MATERIALS AND METHODS
Patient selection and data collection
We performed a retrospective analysis of the clinical impact in the first 22 consecutive pregnancies referred for pES counseling. In our hospital, pregnancies are eligible for pES when fetuses show one or more structural anomalies on ultrasound, with an increased risk of an underlying genetic cause based on clinical experience or literature. In addition, the upper limit of the gestational age is 22 + 0 weeks to achieve a result before 24 + 0 weeks (which is the upper limit for termination of pregnancy [TOP] in the Netherlands).
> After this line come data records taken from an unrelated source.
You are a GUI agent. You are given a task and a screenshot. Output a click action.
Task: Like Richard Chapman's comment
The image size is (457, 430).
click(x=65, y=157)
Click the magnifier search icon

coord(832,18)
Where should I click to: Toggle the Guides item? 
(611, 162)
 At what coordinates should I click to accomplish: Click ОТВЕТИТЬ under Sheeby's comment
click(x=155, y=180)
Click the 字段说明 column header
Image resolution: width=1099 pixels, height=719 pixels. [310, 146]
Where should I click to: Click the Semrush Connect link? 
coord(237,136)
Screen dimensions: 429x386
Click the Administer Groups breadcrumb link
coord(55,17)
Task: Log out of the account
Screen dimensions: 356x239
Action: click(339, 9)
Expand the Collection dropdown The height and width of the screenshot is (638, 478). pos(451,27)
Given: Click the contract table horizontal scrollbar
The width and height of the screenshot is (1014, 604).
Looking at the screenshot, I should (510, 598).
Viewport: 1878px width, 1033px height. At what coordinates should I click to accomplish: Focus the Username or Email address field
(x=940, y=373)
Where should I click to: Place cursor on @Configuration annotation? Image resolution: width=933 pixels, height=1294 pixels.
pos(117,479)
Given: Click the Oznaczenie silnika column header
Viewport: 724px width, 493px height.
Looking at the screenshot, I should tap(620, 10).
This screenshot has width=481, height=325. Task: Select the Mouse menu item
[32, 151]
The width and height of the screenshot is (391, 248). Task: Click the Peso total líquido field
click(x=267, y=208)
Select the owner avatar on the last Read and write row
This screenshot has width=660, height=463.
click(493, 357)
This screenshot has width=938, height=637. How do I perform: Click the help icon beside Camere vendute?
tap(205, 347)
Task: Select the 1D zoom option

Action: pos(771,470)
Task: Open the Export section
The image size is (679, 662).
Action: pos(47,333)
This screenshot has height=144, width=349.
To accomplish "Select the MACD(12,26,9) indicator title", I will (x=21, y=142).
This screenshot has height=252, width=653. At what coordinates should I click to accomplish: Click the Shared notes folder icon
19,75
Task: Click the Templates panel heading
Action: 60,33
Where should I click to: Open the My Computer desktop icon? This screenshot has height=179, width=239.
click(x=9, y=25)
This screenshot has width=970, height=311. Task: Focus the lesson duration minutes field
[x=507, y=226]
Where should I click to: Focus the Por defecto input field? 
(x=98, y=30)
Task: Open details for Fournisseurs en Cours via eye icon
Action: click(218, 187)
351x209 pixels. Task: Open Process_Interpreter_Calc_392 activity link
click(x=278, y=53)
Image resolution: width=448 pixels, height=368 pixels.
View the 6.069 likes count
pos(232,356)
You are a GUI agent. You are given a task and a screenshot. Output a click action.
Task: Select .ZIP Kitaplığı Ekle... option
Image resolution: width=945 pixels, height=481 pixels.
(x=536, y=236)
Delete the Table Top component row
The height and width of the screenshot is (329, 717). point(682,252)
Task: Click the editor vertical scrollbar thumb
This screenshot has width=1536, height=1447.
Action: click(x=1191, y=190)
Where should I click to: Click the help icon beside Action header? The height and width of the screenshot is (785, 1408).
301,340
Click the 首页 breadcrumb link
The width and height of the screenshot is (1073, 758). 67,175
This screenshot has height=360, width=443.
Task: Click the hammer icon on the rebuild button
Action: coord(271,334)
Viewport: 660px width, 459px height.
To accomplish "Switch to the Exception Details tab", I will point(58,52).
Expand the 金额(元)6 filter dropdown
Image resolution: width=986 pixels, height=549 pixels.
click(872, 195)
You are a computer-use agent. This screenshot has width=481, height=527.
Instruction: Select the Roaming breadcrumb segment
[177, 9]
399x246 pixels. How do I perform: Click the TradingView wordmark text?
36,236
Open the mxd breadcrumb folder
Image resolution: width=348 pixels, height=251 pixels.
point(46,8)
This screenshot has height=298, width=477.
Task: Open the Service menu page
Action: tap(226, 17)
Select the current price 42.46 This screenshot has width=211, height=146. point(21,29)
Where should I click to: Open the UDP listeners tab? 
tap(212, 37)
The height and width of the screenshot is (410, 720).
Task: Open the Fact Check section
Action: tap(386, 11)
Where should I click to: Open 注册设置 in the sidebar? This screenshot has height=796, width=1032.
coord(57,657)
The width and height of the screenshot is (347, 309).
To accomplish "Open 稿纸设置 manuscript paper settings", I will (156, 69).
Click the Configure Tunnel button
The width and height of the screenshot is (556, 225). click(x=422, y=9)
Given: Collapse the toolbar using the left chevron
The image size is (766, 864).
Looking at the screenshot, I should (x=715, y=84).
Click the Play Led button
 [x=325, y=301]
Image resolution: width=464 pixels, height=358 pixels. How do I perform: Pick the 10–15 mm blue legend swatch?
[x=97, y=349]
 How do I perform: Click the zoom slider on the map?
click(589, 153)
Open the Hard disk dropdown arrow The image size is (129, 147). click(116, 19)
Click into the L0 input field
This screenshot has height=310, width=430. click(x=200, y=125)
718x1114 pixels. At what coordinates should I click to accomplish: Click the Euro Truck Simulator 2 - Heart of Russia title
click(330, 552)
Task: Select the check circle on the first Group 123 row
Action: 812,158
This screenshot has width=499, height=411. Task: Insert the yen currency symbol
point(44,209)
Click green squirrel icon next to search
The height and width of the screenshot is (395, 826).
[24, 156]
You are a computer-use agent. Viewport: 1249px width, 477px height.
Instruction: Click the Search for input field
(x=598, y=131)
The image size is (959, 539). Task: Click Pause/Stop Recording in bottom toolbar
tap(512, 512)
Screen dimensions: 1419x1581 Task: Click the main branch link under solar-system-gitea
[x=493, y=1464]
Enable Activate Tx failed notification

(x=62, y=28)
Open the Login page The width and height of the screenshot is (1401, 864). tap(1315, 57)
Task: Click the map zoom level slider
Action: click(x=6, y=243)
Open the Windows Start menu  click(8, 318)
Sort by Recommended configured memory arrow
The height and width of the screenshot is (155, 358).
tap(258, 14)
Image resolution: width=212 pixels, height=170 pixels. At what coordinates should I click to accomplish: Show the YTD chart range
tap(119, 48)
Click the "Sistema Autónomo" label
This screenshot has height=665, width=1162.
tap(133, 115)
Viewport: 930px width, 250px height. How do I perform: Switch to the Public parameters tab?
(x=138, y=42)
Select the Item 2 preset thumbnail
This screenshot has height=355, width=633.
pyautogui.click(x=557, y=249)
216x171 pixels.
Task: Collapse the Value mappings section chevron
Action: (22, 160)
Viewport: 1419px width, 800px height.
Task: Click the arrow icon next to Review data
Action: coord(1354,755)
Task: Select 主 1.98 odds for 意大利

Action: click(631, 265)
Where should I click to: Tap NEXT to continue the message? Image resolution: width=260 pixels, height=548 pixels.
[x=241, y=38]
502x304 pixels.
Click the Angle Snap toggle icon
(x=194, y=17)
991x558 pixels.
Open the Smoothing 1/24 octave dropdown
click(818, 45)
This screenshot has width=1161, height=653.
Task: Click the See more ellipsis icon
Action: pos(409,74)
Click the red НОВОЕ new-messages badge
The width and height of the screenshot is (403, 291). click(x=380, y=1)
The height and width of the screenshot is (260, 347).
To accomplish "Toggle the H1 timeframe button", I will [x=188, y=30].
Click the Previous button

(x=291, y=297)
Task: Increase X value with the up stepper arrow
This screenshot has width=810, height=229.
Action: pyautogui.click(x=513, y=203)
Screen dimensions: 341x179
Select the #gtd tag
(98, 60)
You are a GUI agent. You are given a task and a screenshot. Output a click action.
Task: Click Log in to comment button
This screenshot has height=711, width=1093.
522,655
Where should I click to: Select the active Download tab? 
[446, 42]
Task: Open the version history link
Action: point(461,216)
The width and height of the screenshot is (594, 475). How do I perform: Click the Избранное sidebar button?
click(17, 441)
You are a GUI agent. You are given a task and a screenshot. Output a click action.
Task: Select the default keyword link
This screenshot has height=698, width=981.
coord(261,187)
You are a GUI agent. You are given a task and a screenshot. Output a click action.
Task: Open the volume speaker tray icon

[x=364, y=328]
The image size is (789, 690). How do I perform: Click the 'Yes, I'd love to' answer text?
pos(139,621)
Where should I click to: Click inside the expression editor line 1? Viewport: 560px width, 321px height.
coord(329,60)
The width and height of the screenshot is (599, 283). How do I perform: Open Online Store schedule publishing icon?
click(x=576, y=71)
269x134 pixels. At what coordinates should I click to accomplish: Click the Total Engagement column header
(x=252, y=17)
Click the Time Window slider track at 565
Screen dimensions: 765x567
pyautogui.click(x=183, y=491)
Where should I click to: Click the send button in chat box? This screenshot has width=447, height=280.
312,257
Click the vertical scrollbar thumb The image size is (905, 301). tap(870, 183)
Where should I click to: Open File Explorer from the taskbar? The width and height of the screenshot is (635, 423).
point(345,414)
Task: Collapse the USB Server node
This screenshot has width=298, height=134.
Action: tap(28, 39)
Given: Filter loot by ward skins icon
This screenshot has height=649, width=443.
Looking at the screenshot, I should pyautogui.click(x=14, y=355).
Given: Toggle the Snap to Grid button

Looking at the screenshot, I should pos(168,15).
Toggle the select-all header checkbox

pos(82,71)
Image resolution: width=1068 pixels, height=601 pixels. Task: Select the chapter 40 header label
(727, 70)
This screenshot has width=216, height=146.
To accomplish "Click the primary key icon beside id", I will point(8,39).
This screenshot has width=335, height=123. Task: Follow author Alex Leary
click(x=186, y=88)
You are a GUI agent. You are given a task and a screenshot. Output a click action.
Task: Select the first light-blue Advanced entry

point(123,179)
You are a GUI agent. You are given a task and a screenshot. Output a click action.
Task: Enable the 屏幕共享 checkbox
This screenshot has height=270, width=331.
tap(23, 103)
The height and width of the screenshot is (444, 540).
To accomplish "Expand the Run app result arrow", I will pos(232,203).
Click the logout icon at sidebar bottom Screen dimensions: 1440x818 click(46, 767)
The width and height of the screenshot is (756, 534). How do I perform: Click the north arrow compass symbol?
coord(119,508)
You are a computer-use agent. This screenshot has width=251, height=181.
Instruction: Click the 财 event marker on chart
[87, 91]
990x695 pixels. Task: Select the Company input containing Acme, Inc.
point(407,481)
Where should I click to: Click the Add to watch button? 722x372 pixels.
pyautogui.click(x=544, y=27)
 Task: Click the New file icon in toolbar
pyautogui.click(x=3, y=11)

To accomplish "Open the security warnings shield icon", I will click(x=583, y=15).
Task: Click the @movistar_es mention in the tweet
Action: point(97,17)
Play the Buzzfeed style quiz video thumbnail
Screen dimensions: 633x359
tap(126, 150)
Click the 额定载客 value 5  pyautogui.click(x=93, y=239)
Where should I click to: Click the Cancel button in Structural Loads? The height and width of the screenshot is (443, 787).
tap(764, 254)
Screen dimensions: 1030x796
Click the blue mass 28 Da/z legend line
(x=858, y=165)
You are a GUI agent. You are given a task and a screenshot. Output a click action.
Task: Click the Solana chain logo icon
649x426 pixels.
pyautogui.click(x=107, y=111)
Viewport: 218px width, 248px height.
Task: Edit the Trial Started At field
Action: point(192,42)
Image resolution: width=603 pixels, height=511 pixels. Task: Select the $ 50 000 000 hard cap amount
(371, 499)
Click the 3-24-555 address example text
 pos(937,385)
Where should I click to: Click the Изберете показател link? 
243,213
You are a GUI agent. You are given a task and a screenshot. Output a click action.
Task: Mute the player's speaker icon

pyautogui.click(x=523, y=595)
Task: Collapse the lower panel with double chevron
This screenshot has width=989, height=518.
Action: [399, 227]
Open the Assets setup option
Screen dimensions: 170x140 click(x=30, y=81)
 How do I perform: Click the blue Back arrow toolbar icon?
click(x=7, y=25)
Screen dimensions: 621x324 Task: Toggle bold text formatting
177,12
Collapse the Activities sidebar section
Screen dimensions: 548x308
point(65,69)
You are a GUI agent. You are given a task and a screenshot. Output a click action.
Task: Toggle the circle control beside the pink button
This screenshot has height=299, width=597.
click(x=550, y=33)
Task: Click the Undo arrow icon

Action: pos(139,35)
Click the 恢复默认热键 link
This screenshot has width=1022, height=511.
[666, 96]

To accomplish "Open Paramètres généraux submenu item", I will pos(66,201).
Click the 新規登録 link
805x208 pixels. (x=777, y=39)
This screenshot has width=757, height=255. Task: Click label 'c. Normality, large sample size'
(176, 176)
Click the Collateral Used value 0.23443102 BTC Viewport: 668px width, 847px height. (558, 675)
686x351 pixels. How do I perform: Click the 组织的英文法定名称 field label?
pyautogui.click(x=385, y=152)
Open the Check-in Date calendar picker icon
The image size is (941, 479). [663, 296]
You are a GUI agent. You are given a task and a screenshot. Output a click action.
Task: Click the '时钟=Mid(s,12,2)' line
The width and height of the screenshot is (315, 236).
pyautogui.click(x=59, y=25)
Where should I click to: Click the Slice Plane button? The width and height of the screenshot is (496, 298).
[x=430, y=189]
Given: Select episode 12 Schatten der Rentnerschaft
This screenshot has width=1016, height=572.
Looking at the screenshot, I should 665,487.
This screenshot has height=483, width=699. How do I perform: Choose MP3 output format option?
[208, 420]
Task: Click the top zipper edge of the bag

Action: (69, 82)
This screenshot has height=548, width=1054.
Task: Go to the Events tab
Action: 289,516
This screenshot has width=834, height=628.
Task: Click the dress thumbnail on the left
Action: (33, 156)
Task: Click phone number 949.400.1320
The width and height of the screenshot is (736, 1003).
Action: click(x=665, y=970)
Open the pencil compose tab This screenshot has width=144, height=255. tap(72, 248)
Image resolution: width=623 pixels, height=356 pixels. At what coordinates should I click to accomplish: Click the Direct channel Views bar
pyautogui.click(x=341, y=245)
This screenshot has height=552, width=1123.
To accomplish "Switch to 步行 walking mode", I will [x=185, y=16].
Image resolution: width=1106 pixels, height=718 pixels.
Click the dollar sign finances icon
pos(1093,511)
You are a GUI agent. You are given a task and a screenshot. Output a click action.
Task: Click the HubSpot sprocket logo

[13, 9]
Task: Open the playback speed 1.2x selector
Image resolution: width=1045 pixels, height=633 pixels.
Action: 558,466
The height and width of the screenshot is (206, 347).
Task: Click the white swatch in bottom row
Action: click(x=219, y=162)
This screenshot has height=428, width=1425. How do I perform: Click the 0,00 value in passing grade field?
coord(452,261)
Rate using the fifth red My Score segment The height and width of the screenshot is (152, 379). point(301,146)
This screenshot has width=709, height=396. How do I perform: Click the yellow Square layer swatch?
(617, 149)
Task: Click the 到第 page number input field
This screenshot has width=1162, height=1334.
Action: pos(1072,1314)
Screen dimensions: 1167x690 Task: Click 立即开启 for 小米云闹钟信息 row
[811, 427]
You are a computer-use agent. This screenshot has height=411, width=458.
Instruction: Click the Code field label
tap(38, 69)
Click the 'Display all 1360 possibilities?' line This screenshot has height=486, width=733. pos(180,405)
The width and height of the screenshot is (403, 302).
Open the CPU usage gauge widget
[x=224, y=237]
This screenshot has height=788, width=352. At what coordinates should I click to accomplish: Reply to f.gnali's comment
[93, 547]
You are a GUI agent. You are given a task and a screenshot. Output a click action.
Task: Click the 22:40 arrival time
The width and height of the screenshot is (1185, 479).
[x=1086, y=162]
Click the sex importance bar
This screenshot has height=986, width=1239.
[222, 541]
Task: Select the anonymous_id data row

Patients with a TOP request after 24 + 0 weeks of gestation (which can be performed in the Netherlands in a strictly regulated setting, and requires a confident diagnosis and an extremely poor prognosis) are eligible for pES as well, as are patients for whom pES could have consequences on pre- or perinatal management. pES is not offered to patients who had already decided on continuation or termination of pregnancy based solely on the imaging results.
Patients underwent invasive procedures (mostly amniocentesis and in two cases chorionic villi sampling [CVS]) to obtain fetal samples for prenatal diagnostics including QF-PCR, CMA, and ES. Prior to ES initiation, written informed consent for clinical testing was collected of all patients. When CMA results were not available before 22 + 0 weeks of gestation, pES was initiated in parallel to report pES results before 24 weeks of gestation.
Data on clinical impact were collected retrospectively from patient files. A waiver to obtain approval was obtained from the institutional review board of the Leiden University Medical Center (LUMC). Clinical impact of pES is defined as:
The pES result significantly influencing the decision on TOP, or
The pES result supported the request for late TOP, or
The pES result changed intended pre- or perinatal management.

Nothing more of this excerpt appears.